LLM invoked in Tool streams to Main Chat Panel - Can not redirect or filter Next.js client

rdtiv · August 2, 2025, 1:28am

LLM Invoked in Tool Streams to Main Chat Panel – Cannot Redirect or Filter

Purpose: Document streaming issue for LangGraph development team

Issue: When invoking an LLM inside a tool with streaming enabled, the content streams directly to the main chat UI and cannot be intercepted, redirected, or filtered.

Executive Summary

We’re building a document creation tool that uses an LLM to generate content.
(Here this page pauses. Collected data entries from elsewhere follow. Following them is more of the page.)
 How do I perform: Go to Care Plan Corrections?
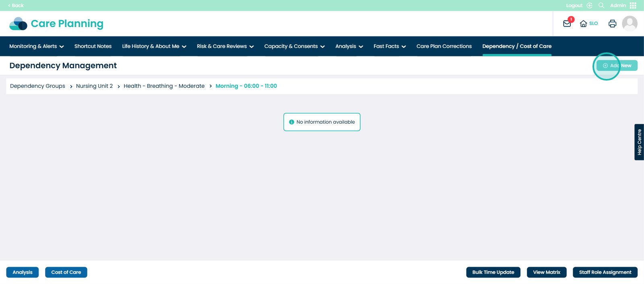(x=444, y=46)
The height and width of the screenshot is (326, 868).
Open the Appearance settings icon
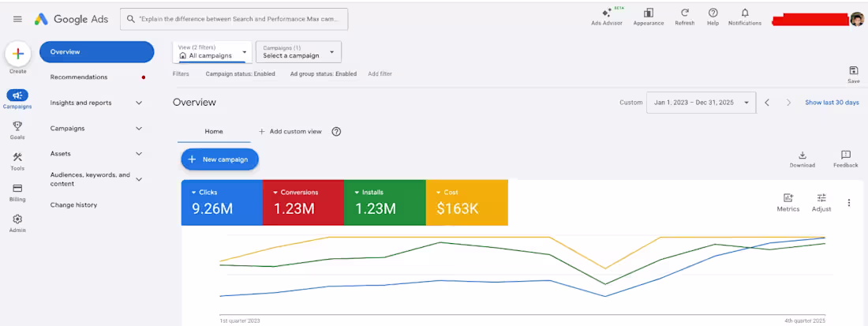point(648,17)
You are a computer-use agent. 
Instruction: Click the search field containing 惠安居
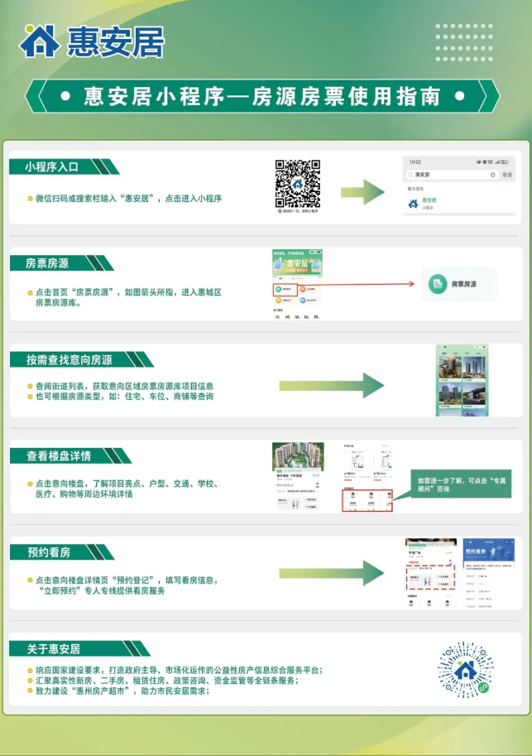(x=447, y=175)
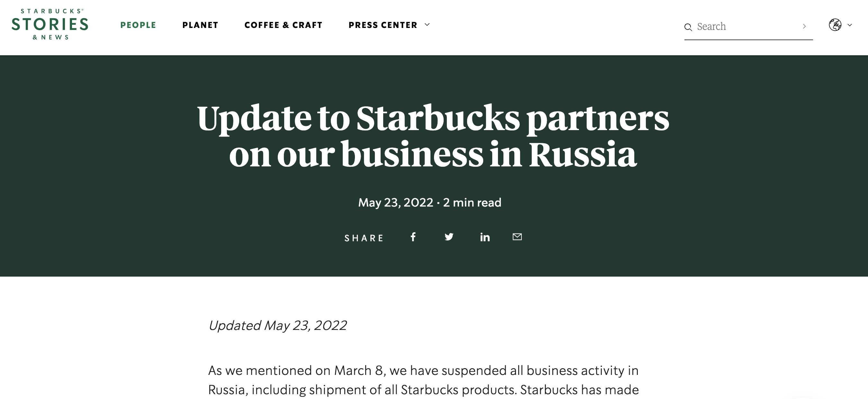This screenshot has height=399, width=868.
Task: Click the SHARE label
Action: point(364,238)
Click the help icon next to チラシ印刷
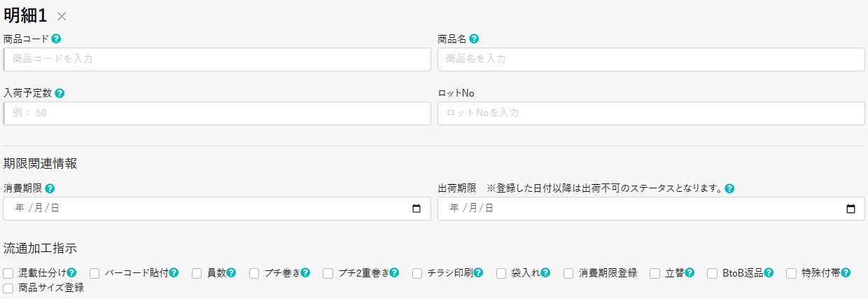 (x=478, y=272)
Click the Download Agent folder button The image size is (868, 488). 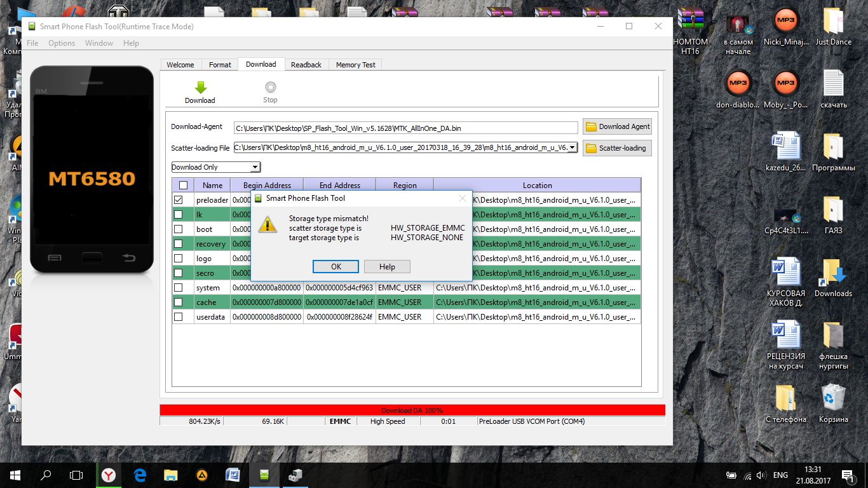coord(617,126)
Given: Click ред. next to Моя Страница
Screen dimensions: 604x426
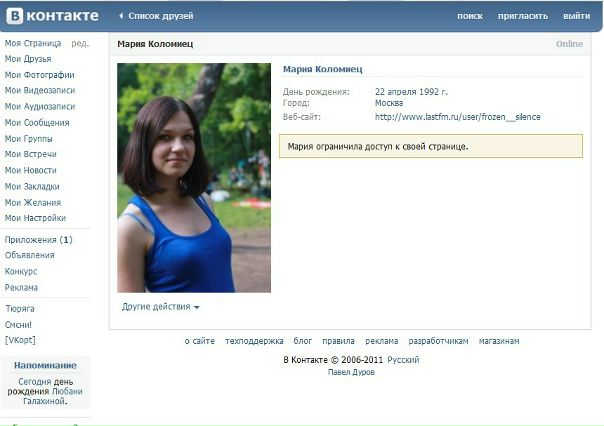Looking at the screenshot, I should (80, 43).
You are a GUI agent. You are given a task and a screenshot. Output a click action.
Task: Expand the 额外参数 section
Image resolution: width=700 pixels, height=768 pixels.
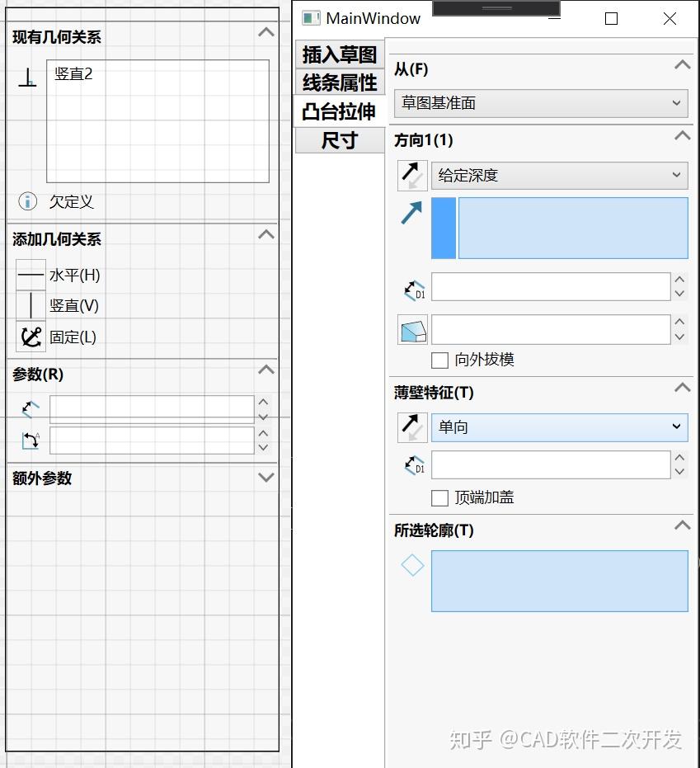[265, 477]
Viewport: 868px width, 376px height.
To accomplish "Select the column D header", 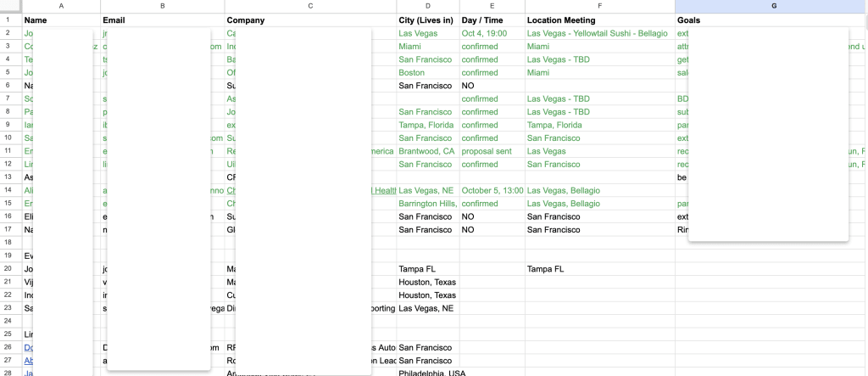I will 428,6.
When the LLM is invoked inside our tool with streaming enabled (disable_streaming=False), the generated content streams directly to the main chat panel in our UI. We’ve tried multiple approaches to intercept, redirect, or filter these tokens but have been unsuccessful.

We need a way to prevent LLM content generated inside a tool from appearing in the main message stream.

System Architecture

Stack

Backend: LangGraph Platform with Python tools
Frontend: Next.js with LangGraph SDK
LLM: Claude (via langchain_anthropic)
Stream Mode: messages-tuple, updates, custom (configured), though server logs show values is also included

Tool Implementation

# /agent/tools/document.py

from langchain_core.tools import tool
from langchain_anthropic import ChatAnthropic
from langgraph.config import get_stream_writer, get_config
import os

def get_claude_client(enable_streaming=False):
    """Get Claude client with streaming configuration"""
    api_key = os.getenv("ANTHROPIC_API_KEY")
    return ChatAnthropic(
        model="claude-3-5-sonnet-20241022",
        api_key=api_key,
        temperature=0.7,
        max_tokens=4096,
        disable_streaming=not enable_streaming
    )

@tool(response_format="content_and_artifact")
def create_document(query: str, title: str = "") -> tuple[str, dict]:
    """Create a document using AI generation"""
    config = get_config()
    tool_call_id = config.get("tool_call_id", "unknown")
    writer = get_stream_writer()

    # Feature flag for streaming
    enable_streaming = os.getenv("FEATURE_DOCUMENT_STREAMING", "false").lower() == "true"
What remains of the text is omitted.